» **SOURCE EXTRACT**:
*-*-*

4) Because of the coincidental movie name issue, we will no longer refer to the kids as the "Scooby" Gang. They will be known as the "Scooby Doo, The Film, Coming This Christmas To Your Local DVD Store" gang. Or possibly the "Sharks".
5) The gay thing is so passe. We're over that. But honestly, that's just the way Clem ACTS. We're having a talk.
6) A lot of people were confused at the end when Spike wanted his fish order changed. SOLE, people. Jeez. We HAVE a vampire with a SOUL, you think we're doing that again?
7) Cardigans, cardigans, cardigans.
Just learned a new word: cathartichortles.
Suede.net have posted a tiny, tiny video collage (windows media) of their recent 'secret' fan gig.
The mob is complaining about too many Buffy posts. OK OK OK. Here's something else. If you want a laugh, read the : TWoP Forum posts as written DURING last night's Angel season finale. Okay can we have a Lorne in Vegas spinoff?

*-*-*

Records from a dataset
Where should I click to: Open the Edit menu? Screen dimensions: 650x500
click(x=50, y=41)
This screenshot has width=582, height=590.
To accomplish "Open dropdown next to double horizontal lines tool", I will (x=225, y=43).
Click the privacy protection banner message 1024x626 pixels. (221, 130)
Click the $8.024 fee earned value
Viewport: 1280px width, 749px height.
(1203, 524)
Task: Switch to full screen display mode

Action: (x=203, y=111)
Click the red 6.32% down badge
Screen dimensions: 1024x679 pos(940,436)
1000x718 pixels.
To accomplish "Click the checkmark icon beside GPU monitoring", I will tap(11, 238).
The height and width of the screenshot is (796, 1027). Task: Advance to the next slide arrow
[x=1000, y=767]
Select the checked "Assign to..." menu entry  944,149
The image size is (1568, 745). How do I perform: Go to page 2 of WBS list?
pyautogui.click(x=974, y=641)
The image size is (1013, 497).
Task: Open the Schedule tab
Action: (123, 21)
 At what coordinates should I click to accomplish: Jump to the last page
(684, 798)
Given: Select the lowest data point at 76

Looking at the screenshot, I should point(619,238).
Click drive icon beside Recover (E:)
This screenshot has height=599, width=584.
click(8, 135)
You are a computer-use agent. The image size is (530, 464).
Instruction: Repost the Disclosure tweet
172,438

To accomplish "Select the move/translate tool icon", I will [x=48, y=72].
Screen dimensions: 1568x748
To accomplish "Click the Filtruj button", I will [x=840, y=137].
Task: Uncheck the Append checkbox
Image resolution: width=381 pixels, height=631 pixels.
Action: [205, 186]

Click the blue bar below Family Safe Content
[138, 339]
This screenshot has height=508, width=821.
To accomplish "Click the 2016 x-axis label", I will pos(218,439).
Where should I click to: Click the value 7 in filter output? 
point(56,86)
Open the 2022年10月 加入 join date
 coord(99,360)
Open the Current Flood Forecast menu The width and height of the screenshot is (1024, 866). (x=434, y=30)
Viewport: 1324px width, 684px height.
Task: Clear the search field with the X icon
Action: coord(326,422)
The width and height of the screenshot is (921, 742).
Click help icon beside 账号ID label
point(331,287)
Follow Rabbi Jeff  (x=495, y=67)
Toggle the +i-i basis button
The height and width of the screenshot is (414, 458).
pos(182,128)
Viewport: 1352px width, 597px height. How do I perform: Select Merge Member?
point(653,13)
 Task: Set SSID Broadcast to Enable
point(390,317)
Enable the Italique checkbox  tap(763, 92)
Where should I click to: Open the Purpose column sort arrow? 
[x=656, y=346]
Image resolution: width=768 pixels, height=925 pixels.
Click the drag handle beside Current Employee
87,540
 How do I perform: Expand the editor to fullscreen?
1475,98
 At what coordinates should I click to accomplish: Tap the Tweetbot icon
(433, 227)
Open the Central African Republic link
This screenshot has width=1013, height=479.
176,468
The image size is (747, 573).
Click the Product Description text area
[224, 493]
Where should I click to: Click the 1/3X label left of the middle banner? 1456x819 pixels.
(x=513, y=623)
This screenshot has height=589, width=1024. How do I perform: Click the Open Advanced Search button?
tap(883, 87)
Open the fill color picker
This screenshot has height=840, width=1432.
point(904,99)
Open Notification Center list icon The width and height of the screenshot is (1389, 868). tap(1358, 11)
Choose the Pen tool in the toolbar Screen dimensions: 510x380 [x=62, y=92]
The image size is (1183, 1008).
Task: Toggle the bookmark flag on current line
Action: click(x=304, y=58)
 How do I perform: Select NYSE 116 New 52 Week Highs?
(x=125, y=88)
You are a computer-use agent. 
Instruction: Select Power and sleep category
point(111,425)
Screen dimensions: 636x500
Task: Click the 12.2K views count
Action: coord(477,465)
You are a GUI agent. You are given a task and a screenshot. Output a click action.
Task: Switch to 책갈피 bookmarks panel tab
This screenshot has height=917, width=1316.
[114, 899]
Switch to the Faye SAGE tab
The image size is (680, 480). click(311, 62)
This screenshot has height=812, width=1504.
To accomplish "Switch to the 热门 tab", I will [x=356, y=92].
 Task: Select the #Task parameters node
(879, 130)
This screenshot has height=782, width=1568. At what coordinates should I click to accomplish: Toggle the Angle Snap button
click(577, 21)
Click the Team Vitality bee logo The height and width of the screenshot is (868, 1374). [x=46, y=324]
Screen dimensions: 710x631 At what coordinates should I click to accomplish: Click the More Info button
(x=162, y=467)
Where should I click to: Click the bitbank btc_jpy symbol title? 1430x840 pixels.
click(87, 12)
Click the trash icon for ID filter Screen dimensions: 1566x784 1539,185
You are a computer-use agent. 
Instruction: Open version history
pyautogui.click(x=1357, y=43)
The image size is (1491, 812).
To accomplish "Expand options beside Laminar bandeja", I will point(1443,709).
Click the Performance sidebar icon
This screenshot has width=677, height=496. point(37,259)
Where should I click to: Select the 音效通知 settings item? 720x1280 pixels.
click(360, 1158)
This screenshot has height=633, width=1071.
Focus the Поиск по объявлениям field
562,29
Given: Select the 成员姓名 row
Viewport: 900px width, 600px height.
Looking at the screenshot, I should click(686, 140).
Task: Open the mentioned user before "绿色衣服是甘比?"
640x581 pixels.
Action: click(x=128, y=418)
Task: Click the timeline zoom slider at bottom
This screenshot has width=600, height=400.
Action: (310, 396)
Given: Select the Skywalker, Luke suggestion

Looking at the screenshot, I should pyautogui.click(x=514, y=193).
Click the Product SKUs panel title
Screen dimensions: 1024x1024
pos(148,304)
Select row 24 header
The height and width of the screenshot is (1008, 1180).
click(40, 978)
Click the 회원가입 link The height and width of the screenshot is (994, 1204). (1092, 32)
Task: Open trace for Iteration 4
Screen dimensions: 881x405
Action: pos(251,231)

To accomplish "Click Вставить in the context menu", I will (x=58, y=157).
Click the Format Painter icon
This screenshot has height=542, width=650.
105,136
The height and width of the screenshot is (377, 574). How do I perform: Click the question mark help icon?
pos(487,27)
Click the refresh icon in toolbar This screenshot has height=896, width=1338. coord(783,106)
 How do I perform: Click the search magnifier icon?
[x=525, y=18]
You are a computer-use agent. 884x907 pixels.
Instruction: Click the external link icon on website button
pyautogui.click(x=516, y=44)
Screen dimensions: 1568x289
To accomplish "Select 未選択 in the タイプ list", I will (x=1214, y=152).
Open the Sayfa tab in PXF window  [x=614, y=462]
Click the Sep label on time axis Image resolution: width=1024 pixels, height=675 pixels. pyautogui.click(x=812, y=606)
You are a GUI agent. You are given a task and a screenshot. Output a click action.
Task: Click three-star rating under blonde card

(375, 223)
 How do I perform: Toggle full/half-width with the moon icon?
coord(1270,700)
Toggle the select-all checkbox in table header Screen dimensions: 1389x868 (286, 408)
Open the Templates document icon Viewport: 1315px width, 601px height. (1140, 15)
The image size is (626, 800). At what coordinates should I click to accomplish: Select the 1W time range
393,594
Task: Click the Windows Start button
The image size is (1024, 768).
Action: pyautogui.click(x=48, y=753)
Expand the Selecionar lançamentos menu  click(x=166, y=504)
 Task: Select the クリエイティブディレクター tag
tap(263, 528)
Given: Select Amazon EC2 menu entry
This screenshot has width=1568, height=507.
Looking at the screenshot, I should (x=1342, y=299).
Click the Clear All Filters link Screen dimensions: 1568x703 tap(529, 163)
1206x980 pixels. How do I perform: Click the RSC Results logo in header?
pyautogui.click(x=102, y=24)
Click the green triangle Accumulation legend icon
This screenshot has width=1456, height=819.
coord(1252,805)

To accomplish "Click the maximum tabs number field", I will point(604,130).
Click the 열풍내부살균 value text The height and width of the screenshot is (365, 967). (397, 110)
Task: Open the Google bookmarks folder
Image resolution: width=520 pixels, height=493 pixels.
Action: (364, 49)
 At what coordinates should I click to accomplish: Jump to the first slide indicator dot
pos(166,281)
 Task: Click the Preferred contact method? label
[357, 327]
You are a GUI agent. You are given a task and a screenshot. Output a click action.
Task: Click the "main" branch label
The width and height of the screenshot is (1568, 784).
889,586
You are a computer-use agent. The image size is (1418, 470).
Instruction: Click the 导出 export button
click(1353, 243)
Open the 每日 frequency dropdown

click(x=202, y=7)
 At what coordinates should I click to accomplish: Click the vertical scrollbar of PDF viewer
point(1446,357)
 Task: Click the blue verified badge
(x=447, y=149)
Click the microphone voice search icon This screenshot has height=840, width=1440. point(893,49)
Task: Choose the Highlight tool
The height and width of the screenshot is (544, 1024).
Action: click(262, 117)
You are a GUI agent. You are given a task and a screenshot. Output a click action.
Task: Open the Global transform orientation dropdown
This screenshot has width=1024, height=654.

*-*-*

» **PROBLEMS TO WORK ON**:
[1] In the Buffy post, repeat the passage between "4) Because of" and "Cardigans, cardigans, cardigans.", inclusive.
[2] According to the Buffy post, why will the kids no longer be called the "Scooby" Gang?

» **SOLUTIONS TO EACH TASK**:
[1]
4) Because of the coincidental movie name issue, we will no longer refer to the kids as the "Scooby" Gang. They will be known as the "Scooby Doo, The Film, Coming This Christmas To Your Local DVD Store" gang. Or possibly the "Sharks".
5) The gay thing is so passe. We're over that. But honestly, that's just the way Clem ACTS. We're having a talk.
6) A lot of people were confused at the end when Spike wanted his fish order changed. SOLE, people. Jeez. We HAVE a vampire with a SOUL, you think we're doing that again?
7) Cardigans, cardigans, cardigans.

[2] It's because of the coincidental movie name issue. The post says they will instead be known as the "Scooby Doo, The Film, Coming This Christmas To Your Local DVD Store" gang, or possibly the "Sharks."